- GIVEN REQUEST
Rewrite each line of the material below as one item in a numbered list, and drop the blank lines.

- EXTRACTED ENTRIES
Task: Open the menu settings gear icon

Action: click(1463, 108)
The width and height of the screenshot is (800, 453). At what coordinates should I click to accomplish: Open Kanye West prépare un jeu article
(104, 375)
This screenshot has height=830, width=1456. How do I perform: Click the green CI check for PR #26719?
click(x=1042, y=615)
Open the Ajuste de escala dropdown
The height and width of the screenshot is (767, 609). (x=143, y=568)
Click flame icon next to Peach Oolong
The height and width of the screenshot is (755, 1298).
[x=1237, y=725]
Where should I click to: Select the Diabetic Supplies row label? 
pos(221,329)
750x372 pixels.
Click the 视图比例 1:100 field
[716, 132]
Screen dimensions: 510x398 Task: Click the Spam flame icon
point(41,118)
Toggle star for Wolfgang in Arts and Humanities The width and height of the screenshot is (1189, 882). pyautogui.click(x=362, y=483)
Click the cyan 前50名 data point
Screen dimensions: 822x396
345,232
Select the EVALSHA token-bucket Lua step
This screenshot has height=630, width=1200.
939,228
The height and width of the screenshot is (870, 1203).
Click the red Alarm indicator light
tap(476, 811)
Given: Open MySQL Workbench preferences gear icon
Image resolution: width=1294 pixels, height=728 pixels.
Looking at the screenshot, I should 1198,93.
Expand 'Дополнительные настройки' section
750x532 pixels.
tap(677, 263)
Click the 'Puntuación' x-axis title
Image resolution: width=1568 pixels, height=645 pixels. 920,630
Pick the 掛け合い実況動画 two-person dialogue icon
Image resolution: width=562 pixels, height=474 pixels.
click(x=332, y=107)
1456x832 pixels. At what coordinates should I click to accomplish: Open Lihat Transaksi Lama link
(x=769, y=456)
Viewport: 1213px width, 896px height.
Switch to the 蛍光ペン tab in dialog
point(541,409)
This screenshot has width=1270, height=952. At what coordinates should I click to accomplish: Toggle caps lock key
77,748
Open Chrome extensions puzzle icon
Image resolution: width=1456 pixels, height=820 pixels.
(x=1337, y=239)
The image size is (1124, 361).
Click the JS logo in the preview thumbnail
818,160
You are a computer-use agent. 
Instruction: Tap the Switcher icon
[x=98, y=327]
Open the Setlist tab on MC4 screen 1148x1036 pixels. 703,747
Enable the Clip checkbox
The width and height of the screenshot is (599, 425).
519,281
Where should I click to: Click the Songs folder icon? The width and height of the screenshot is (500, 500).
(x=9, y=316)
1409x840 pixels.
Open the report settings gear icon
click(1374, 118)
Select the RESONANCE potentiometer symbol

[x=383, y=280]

- SOLUTION BELOW
1. Task: Open the menu settings gear icon
2. Action: click(1463, 108)
3. The width and height of the screenshot is (800, 453). At what coordinates should I click to accomplish: Open Kanye West prépare un jeu article
4. (104, 375)
5. This screenshot has height=830, width=1456. How do I perform: Click the green CI check for PR #26719?
6. click(x=1042, y=615)
7. Open the Ajuste de escala dropdown
8. The height and width of the screenshot is (767, 609). (x=143, y=568)
9. Click flame icon next to Peach Oolong
10. The height and width of the screenshot is (755, 1298).
11. [x=1237, y=725]
12. Where should I click to: Select the Diabetic Supplies row label? 
13. pos(221,329)
14. 750x372 pixels.
15. Click the 视图比例 1:100 field
16. [716, 132]
17. Screen dimensions: 510x398 Task: Click the Spam flame icon
18. point(41,118)
19. Toggle star for Wolfgang in Arts and Humanities The width and height of the screenshot is (1189, 882). pyautogui.click(x=362, y=483)
20. Click the cyan 前50名 data point
21. Screen dimensions: 822x396
22. 345,232
23. Select the EVALSHA token-bucket Lua step
24. This screenshot has height=630, width=1200.
25. 939,228
26. The height and width of the screenshot is (870, 1203).
27. Click the red Alarm indicator light
28. tap(476, 811)
29. Given: Open MySQL Workbench preferences gear icon
30. Image resolution: width=1294 pixels, height=728 pixels.
31. Looking at the screenshot, I should 1198,93.
32. Expand 'Дополнительные настройки' section
33. 750x532 pixels.
34. tap(677, 263)
35. Click the 'Puntuación' x-axis title
36. Image resolution: width=1568 pixels, height=645 pixels. 920,630
37. Pick the 掛け合い実況動画 two-person dialogue icon
38. Image resolution: width=562 pixels, height=474 pixels.
39. click(x=332, y=107)
40. 1456x832 pixels. At what coordinates should I click to accomplish: Open Lihat Transaksi Lama link
41. (x=769, y=456)
42. Viewport: 1213px width, 896px height.
43. Switch to the 蛍光ペン tab in dialog
44. point(541,409)
45. This screenshot has width=1270, height=952. At what coordinates should I click to accomplish: Toggle caps lock key
46. 77,748
47. Open Chrome extensions puzzle icon
48. Image resolution: width=1456 pixels, height=820 pixels.
49. (x=1337, y=239)
50. The image size is (1124, 361).
51. Click the JS logo in the preview thumbnail
52. 818,160
53. You are a computer-use agent. 
54. Instruction: Tap the Switcher icon
55. [x=98, y=327]
56. Open the Setlist tab on MC4 screen 1148x1036 pixels. 703,747
57. Enable the Clip checkbox
58. The width and height of the screenshot is (599, 425).
59. 519,281
60. Where should I click to: Click the Songs folder icon? The width and height of the screenshot is (500, 500).
61. (x=9, y=316)
62. 1409x840 pixels.
63. Open the report settings gear icon
64. click(1374, 118)
65. Select the RESONANCE potentiometer symbol
66. [x=383, y=280]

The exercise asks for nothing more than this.